Gibbs free energy change during the AlN oxidation reaction.
The mass loss rate in Table 2 shows that a thermal reaction occurred inside the porous ceramsite. The mass loss of the porous ceramsite first increased and then decreased within 1230–1270 °C. When the temperature reached 1250 °C, the mass loss rate was the largest. This result may have been related to volatile substances, such as water or salts, in the raw materials. The mass loss rate decrease indicated that AlN was oxidized to Al2O3. The weight increase was caused by the specific reaction process (Equations (1)–(3)) [22,23]. In [24], heating to 530–1000 °C was found to result in an increase in SAD’s weight because Al, AlN, and Al4C3 began to oxidize. The temperature of the sample in [24] was different from that found in our work. This was because the raw materials were not only aluminum ash but a mixture of aluminum ash, fly ash, and bottom slag.

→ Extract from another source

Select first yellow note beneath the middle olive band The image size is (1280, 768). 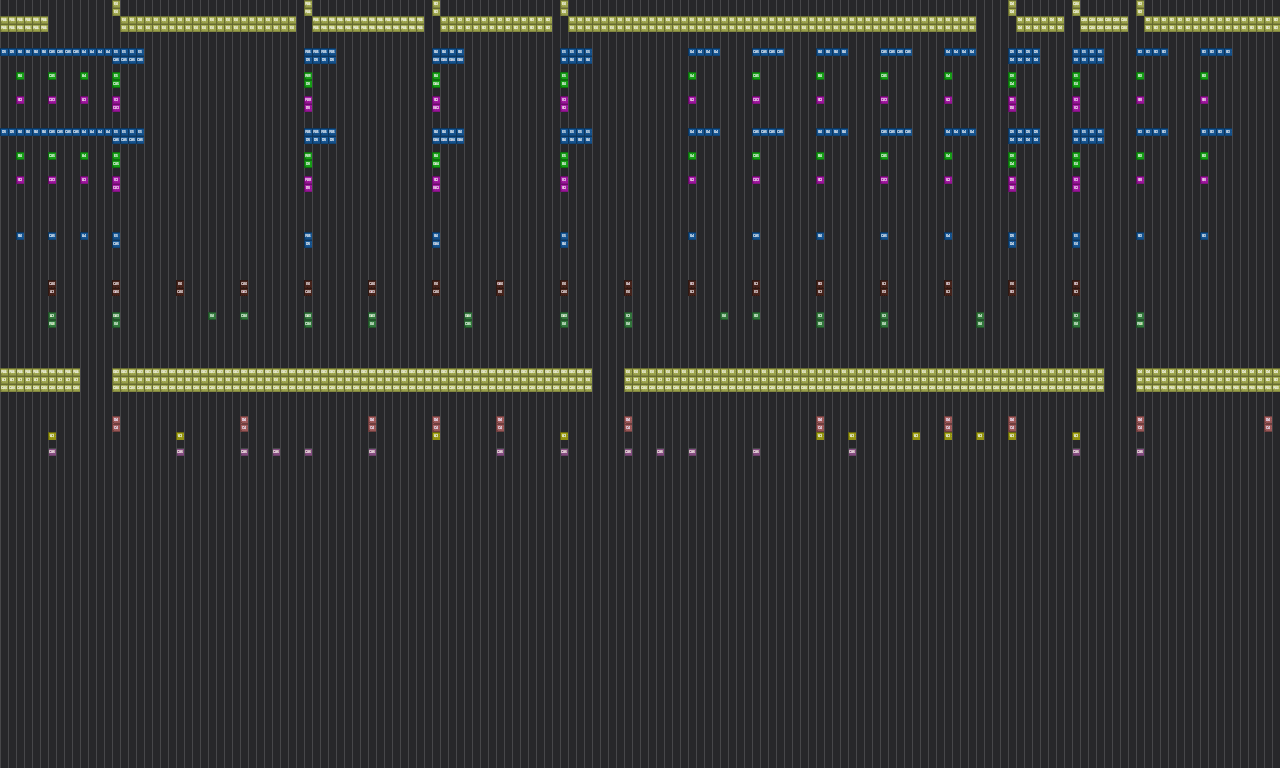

The above results show that there were two types of processes occurring in the SAD-based ceramsite sintering process: (1) the release of volatile substances, such as water and salt, led to a decrease in mass, and AlN to Al2O3 oxidation led to a mass increase; and (2) AlN oxidation produced N2 to support the pore structure of the porous ceramsite, resulting in a decrease in compressive strength and the collapse of the ceramsite due to bubble rupture, resulting in an increase in the compressive strength. The influences of other factors, as listed below, also reflected these two reactions during the ceramsite sintering process.

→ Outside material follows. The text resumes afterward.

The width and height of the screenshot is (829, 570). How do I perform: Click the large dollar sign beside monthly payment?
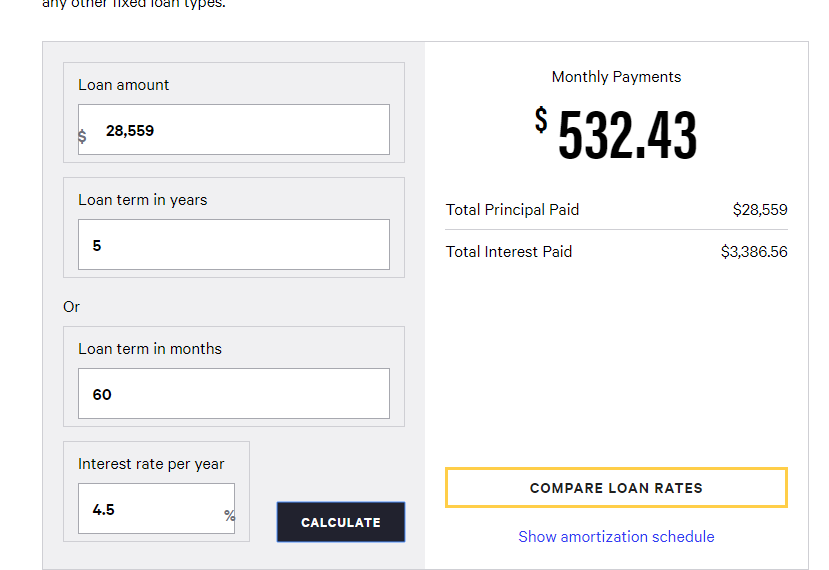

4AlN + 3O2(g) = 2Al2O3 + 2N2(g);
4AlN + 5O2(g) = 2Al2O3 + 4NO(g);
2AlN + 2O2(g) = Al2O3 + N2O(g).
3.2. Effect of Sintering Time on Ceramsite’s Compressive Strength
The porous ceramsite’s formation was greatly influenced by the sintering time. The results regarding the influence of different sintering times on the compressive strength of ceramsite are shown in Table 3. The SAD-based ceramsite’s compressive strength showed an upward trend within the sintering time of 10–20 min. This phenomenon was related to the fact that the sintering time was too long for the formation of ceramsite. The ceramsite was completely molten and collapsed when the sintering time exceeded 20 min. Thus, the compressive strength value could not be found. The ceramsite compressive strength reached the maximum value at a sintering time of 20 min. This may have been because the foaming substance (AlN) in the ceramsite was essentially foamed, and its internal solid phase structure tended to be stable [25]. In addition, the ceramsite was in a critical molten state and could be formed into a sphere, and it had good compressive strength.
Table 3.
Effects of different sintering times on the ceramic pellets’ strength.

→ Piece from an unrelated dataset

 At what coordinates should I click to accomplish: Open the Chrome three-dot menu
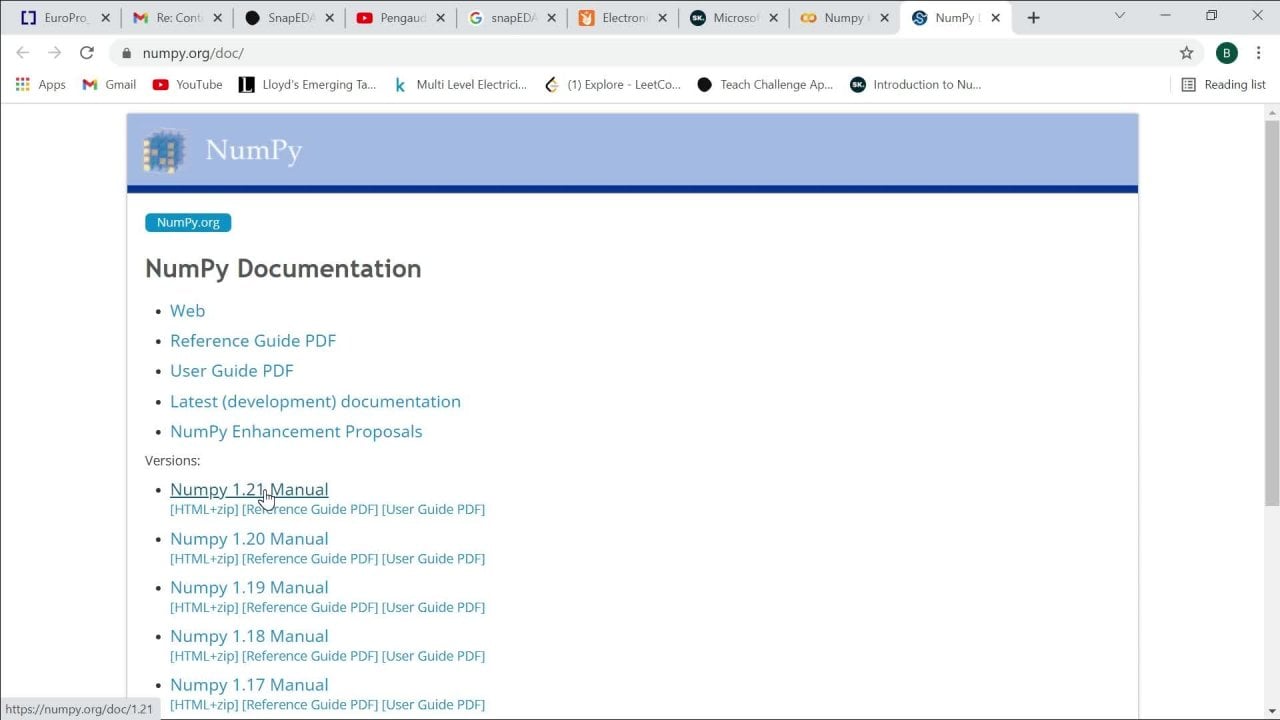(1258, 53)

The porous ceramsite’s mass loss rate during sintering also indicated the reaction characteristics of the primary substances during the sintering reaction. The mass loss rate decreased within 10–20 min of sintering. This indicated that AlN oxidation increased the sample weight [26]. However, the sample’s total mass still showed a mass loss, meaning that the release of volatile substances, such as water or salt, in the raw materials dominated. For example, the mass loss rate reached the maximum at 40 min of sintering. This result indicates that the release of volatile substances in the ceramsite was stronger than the AlN oxidation reaction.
3.3. Effect of Particle Size on Compressive Strength of Porous Ceramsite
The porous ceramsite’s particle size was an important factor that affected the ceramsite molding. The ceramsite’s compressive strength in the particle size range of 0.5–2 cm showed an upward trend (Table 4). Additionally, the mass loss rate decreased in the 1–2 cm section. The results indicate that the AlN oxidation reaction that produced N2 inside the ceramsite dominated and formed silicon–aluminum compounds [27] as the particle size increased. This was beneficial to increase the strength. For example, MgAl2O4 will be formed when synthetic porous glass ceramics are used by SAD [20].
Table 4.
Effects of different particle sizes on the ceramic granules’ strength.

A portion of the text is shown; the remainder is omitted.